Balasán, conmovido por el esfuerzo de aquella muchacha, volvió a regalarle la sonrisa dulce del principio.
—Ese hombre está ya en Egipto. Mañana pasará la prueba para recibir su inmortalidad. Pero va a necesitarte para que la antigua magia de Isis funcione.
—No comprendo… —Se encogió de hombros, intentando dominarse.
Balasán la miró de nuevo:
—¿Qué sabes tú de los resucitados, hija mía?
—Apenas conozco la historia de Isis y de Osiris.
—¡Pues hay muchas más como esa! —exclamó—. Cada una de ellas demuestra que la muerte puede vencerse. Que Fátima y los tuyos no se han sacrificado en vano. Los turcos tuvieron a Atis, un hombre que murió crucificado y resucitó al tercer día por intercesión de la diosa Cibeles. También a Mitra, que se quitó la vida como ofrenda y supo cómo regresar de entre los muertos. O Apolonio de Tiana, también turco. Todos tuvieron en común que su regreso se hizo gracias a la intervención de una mujer especial. Yeshua regresó ante la mirada de María Magdalena. Sin Isis, Osiris no hubiera retornado. Y lo mismo puede decirse de los demás. Lo que quiero decirte —inspiró el anciano— es que sin ti el importantísimo rito de mañana no funcionará. Necesitamos tu poder para ponerlo en marcha. Tu determinación. Tu don de Isis.

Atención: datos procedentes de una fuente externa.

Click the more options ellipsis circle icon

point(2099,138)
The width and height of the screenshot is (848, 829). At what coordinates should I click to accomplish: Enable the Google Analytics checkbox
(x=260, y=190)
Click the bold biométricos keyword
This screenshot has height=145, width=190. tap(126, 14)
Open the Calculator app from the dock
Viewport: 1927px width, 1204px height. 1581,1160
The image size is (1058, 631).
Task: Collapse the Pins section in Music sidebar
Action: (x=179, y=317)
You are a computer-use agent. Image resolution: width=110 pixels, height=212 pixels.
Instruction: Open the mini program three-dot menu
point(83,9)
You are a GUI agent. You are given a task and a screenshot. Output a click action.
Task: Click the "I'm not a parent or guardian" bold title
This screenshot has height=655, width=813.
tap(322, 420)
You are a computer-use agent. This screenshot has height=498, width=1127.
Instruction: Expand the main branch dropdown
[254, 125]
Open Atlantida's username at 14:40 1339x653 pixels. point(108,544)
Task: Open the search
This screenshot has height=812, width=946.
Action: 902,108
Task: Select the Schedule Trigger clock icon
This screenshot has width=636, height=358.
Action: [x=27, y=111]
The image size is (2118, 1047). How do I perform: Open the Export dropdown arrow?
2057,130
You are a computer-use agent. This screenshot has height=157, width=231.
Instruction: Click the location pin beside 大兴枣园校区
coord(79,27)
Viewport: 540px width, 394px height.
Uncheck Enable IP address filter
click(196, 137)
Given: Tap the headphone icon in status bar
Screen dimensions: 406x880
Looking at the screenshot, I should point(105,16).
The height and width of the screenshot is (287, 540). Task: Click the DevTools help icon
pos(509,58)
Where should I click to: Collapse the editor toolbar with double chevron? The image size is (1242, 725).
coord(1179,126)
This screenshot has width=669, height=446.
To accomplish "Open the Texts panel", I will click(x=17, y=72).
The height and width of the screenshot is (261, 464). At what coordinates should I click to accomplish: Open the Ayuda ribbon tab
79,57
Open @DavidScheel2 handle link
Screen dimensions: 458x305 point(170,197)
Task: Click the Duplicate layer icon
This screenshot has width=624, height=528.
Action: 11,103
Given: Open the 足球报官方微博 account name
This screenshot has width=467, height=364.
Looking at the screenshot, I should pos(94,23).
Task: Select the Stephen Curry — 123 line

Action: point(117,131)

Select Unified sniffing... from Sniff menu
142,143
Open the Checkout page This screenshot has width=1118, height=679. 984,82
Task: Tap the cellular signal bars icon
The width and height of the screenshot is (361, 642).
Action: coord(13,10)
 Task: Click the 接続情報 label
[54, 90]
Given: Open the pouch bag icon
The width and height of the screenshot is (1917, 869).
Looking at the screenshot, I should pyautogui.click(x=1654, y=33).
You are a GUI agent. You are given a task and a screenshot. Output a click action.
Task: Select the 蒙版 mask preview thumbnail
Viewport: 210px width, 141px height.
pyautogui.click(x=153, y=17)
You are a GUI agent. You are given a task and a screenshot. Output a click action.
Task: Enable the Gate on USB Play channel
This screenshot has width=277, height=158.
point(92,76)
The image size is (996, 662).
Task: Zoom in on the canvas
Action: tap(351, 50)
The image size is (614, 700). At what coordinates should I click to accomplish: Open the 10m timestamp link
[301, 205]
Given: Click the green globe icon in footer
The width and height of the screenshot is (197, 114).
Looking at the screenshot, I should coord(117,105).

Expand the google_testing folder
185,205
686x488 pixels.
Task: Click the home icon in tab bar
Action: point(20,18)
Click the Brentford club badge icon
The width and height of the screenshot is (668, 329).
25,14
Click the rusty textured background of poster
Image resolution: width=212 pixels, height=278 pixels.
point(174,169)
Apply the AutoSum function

Nadia lo escrutó con severidad.
—¿Y puedo preguntar quién es el Osiris al que debo dirigirme?
Balasán se quedó en silencio un instante. Después, acariciando la suave mano de la Perfecta, susurró:
—Es Bunabart, hija. El sultán venido del otro lado del mar…
—¿Napoleón Bonaparte es el guerrero que he contemplado en mis visiones? —dijo estupefacta.
—Así es.
—¿Cómo podéis estar tan seguro?
—Ya te lo he dicho. Porque lo he conocido y he escuchado hablar a su alma. Y te conozco a ti y he escuchado a la tuya. Estáis, lo sé, predestinados al encuentro.
—¡Pero eso es imposible! ¡Pertenecemos a dos mundos opuestos!
—Así funciona Maat. Siempre atrae a los contrarios.
—¡Jamás podré llegar a él! —protestó, sin escuchar al anciano.
—No te preocupes. Yo te diré cómo. Bunabart acaba de llegar a El Cairo. Irás en su busca. Le advertirás que los hijos de Set se han infiltrado en sus filas y planean traicionarlo. Y le dirás también que he sido yo quien te envía con ese mensaje. Con eso bastará.
Nadia se aferró tanto a las manos del anciano Balasán que casi las arañó. Una sombra de preocupación se instaló en su hermoso rostro.
—¿De verdad hay hijos de Set entre los extranjeros, maestro?
—Sí —asintió—. También los he visto. Los esbirros de las sombras están ya por todas partes.